O IntegraChagas Brasil é um projeto estratégico que tem como objetivo ampliar o acesso à detecção e tratamento da doença crônica na atenção primária à saúde (APS), coordenado pelo INI, em parceria com a Universidade Federal do Ceará (UFC). A iniciativa, solicitada e financiada pelo Ministério da Saúde, visa “pela primeira vez, ações estratégicas de vigilância e atenção à saúde que serão implementadas e validadas de forma integrada nos territórios, com apoio da Secretaria de Vigilância em Saúde e da Secretaria de Atenção Primária à Saúde, do Ministério da Saúde”, destacou a coordenadora. O projeto deve começar a ser implementado em cinco municípios indicados como prioritários pelo Ministério: Espinosa e Porteirinha (MG), São Desidério (BA), Iguaracy (PE) e São Luis de Montes Belos (GO). A estimativa é beneficiar, aproximadamente, 6 mil adultos e crianças dos cinco municípios.

Simone Kropf, pesquisadora da Casa Oswaldo Cruz (COC/Fiocruz), fala sobre o projeto IntegraChagas Brasil, coordenado pelo INI/Fiocruz

 

“São inúmeras as barreiras existentes para o acesso a diagnóstico e tratamento da doença de Chagas, a maior delas, na educação. Profissionais e gestores de saúde capacitados, movimentos sociais empoderados e comunidades com suas lideranças mobilizadas e informadas podem reverter este cenário que resulta em menos de 10% de diagnósticos disponíveis para a população acometida.
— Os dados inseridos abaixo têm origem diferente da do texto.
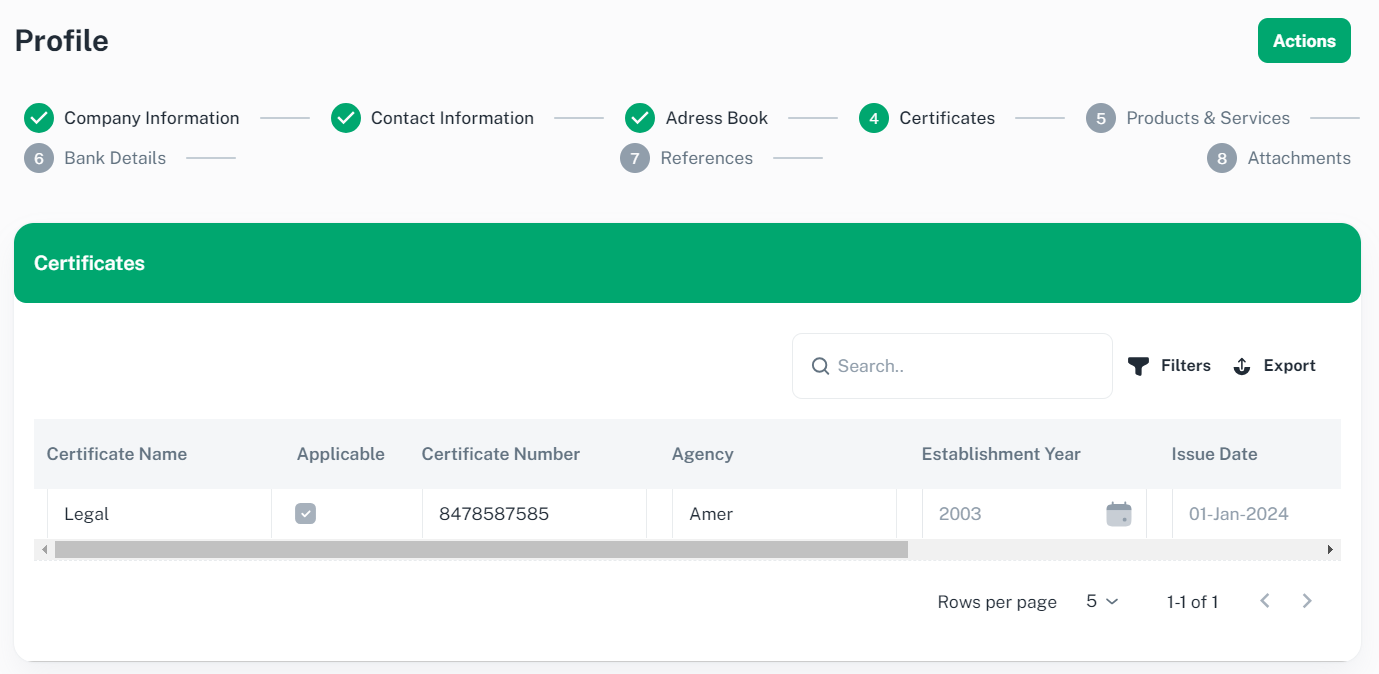Click the magnifier icon in search box
This screenshot has width=1379, height=674.
820,366
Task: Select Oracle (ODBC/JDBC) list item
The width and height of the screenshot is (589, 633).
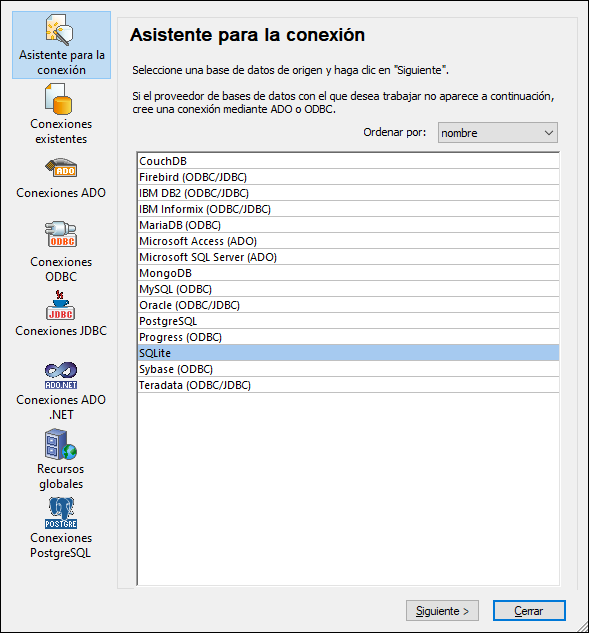Action: coord(348,305)
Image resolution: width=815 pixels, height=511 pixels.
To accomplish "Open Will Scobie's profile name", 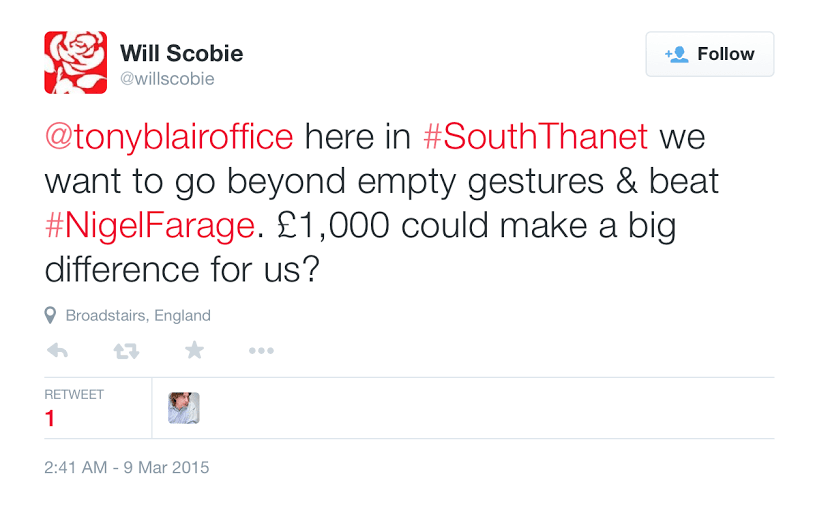I will 181,53.
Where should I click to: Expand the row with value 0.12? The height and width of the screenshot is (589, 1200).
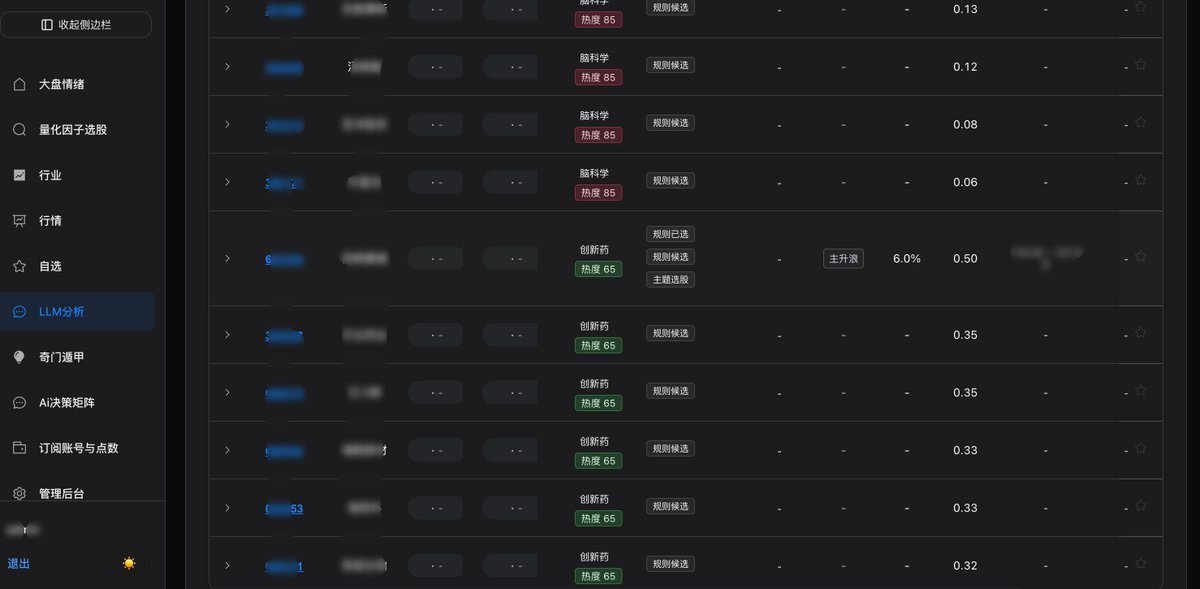(227, 66)
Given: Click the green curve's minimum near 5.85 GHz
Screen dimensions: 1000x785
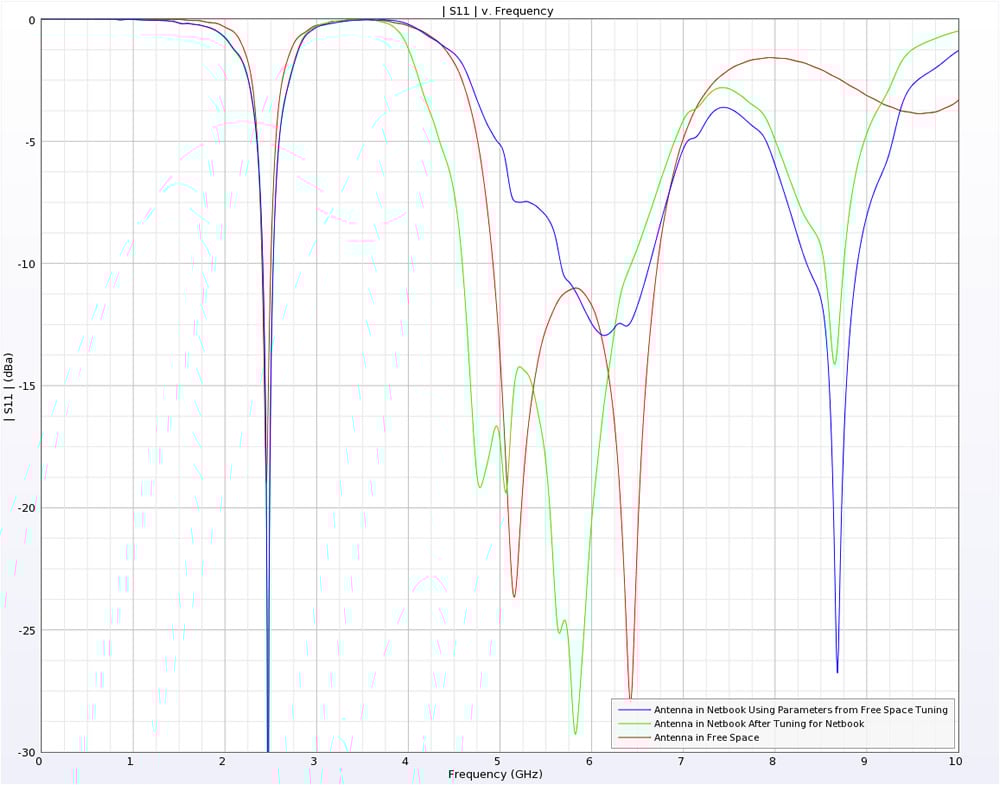Looking at the screenshot, I should point(575,733).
Apenas 1% ou menos daqueles que poderiam se beneficiar obtendo a cura da doença ou a prevenção para formas sintomáticas crônicas, tem real acesso ao tratamento”, informou Andrea Silvestre. “Em geral, os diagnósticos ocorrem na fase tardia, quando já há comprometimento crônico e complicações, com grave prejuízo às pessoas, suas famílias e comunidades, além de elevado custo ao sistema de saúde”. 

Segundo Monteiro da Cruz, em 2010 um total de 34.629 gestantes tiveram diagnóstico de infecção, e estima-se que 589 crianças nasceram com infecção congênita. Com base em dados dos últimos cinco anos, a estimativa é de que, atualmente, 7,4 milhões de brasileiros estejam infectados e 4 mil mortes sejam causadas pela doença de Chagas anualmente.
Nesse cenário epidemiológico, a Portaria Nº1061, de 18 de maio de 2020, é estratégica e determina que os serviços de saúde, além de oferecer diagnóstico e tratamento, façam a notificação compulsória da doença de Chagas. Com estas informações será possível implementar um banco de dados e ter indicadores que permitam fazer análises epidemiológicas mais precisas para fortalecer a política de controle da doença no Brasil. 

Segundo Monteiro da Cruz, a expectativa do Ministério da Saúde é poder identificar a população jovem infectada, mapear possíveis áreas silenciosas para transmissão, monitorar a reativação da enfermidade em casos de infecção por HIV, ter a real prevalência e a taxa de transmissão vertical (de mãe para filho), a ampliação dos tratamentos, o planejamento da aquisição de medicamentos e a monitoração da população através de programas de rastreamento.

João Carlos Pinto Dias, pesquisador da Fiocruz Minas, fala sobre o projeto IntegraChagas Brasil, coordenado pelo INI/Fiocruz

 

Além do projeto IntegraChagas, o Ministério da Saúde também financia a criação do curso EAD de Doença de Chagas para profissionais da Atenção Primária, repassou recursos a grupos de vigilância em 319 municípios para fortalecer ações de prevenção, controle e eliminação da doença, e aposta em parcerias internacionais, como a anunciada com a Unitaid, no CUIDA Chagas.